Several concerns were brought to the attention of Councillor Gower who attended the recent meeting of the Executive of the Stittsville Business Association (SBA): parking tickets during snow removal, business and residential taxes and the handling of operating costs for OC Transpo.
The meeting also provided the opportunity to introduce and welcome Olivia Bolt to the Executive and community. Olivia is a student at Sacred Heart High School and will be working with SBA on their social media pages for the next year. Allan Ryan, President of SBA, said, “we are excited to have Olivia work with the SBA, giving her the opportunity to learn of our work and her community and provide financial assistance to her future education”. The SBA plans on introducing an annual bursary program for students to work with the Executive. In lieu the student will receive a bursary for their future education.
Councillor Gower also invited City staff members to participate at the meeting – Mike Bureau and Brian Simpson, both are Economic Development Officers at the Planning, Infrastructure & Economic Development Department. Mike and Brian walked the SBA Executive through City initiatives in place to assist small businesses. Highlighted were:
- The Federal program – Canada Healthy Communities Initiative for businesses to apply for funding by March 9, 2021;
- The Economic Update expected on April 6 at 9:30 am and can be viewed on YouTube; The Mayor’s Economic Partners Task Force will be holding an Economic Recovery Town Hall on May 29; and,
- The SBA now being a member of the Ottawa Board of Trade which offers many benefits to small businesses.
During this past year, closures, restrictions, and unexpected expenses have made for a challenging time for the small business owner. For that reason, in 2020 the City introduced the Property Tax Deferral Program for both businesses and residents. The program is not being re-introduced for 2021.

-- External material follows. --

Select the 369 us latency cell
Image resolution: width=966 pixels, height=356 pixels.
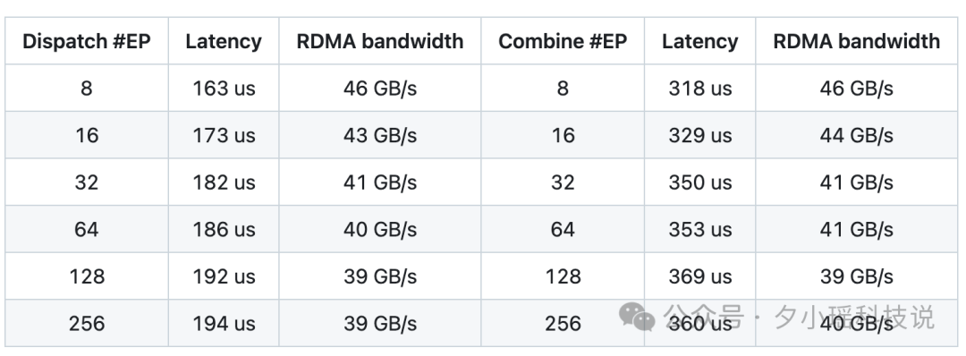pyautogui.click(x=699, y=275)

The President of the SBA, Allan Ryan asked, “If deferral of taxes for small businesses, is not taking place – why not?” Councillor Gower said, “talks are ongoing with the Finance Department” and Brian Simpson stated he, “not overly optimistic, but the tax policy report is coming out during the first week of April.” The SBA says the tax deferral is not an avoidance to pay, but allows more time to do so. Wesley Smith, of Warmstone Dentistry, underlined the fact that, “at this stage, tax deferral can pay an employee or supplier – buy time for better days.” Cody Campanale shared his experience as a landlord, “I am hearing that retail are moving to online, planning long-term changes to their business operations with great costs incurred, restaurants re-contemplating size of dining area…is there any conversation about programs for these changes at City Hall?” Brian Simpson responded, “pre-COVID, businesses were not a presence online, but since COVID an increase of 100% for online business has taken place. I have not seen a change in the bricks and mortar businesses.”
Councillor Gower was to look into and provide further information on programs – the SBA are still awaiting a response.
In December 2020, the Province introduced a means for municipalities to to create and design an optional Small Business Tax Subclass as part of a municipality’s commercial taxation structure.
In response to the December announcement, Mayor Watson has asked City staff to “conduct an analysis and report back at the April meeting of FEDCO in the context of your annual Tax Policy Report.” The Mayor asked the staff:
- How the City would define that small business tax subclass;
- What level of reductions in property taxes could eligible small businesses benefit from under this tax subclass; and
- How could these property tax reductions for small businesses be funded without shifting the burden to the residential class.
In the interim, small businesses have received and are expected to pay their tax bills. This may very well put our local business community in jeopardy – with the difficult decision to close their doors, especially in light of a possible third wave coming from the pandemic.
Parking Tickets during snow removal:
Ryan raised the issue of the spate of parking tickets issued during snow removal in Stittsville with Councillor Gower. “There is the impression that during days of snow removal, it seems that residents are being unfairly ticketed as they remove the snow from their laneways and this will financially impact families,” Ryan stated. He went on to say that, “people are feeling targeted as they park their cars on the street for a short time – is Bylaw GPS enabled to follow the snowplows?” Councillor Gower indicated that he, “had only received 5-10 emails from residents and he would like to see more discretion from Bylaw.” Ryan responded that, “perhaps direction from Glen’s office to Bylaw would be in order.” The Councillor is to continue to follow-up on the issue. On February 17, there were 2,824 parking tickets issued across the region, bringing in approximately $300,000 for the City. To date, during only six snow storms this winter, 22,000 parking tickets have been issued.
Operating Expenses – OC Transpo:
Ryan brought up the issue of the costs of infrastructure and capital expenditures with OC Transpo in light of the low ridership figures. Ryan used the analogy of WestJet closely watching overtime for pilots and staff and their added decision that it is not wise to purchase new planes during these difficult times (the image of which would not be favourable to customers). With ridership on buses and the LRT well below average usage, should the City not look at pulling in the reins of the costs associated with the day-to-day operations of OC Transpo to counterbalance taxes for residents and businesses. Not a lot of response received on this thorny issue.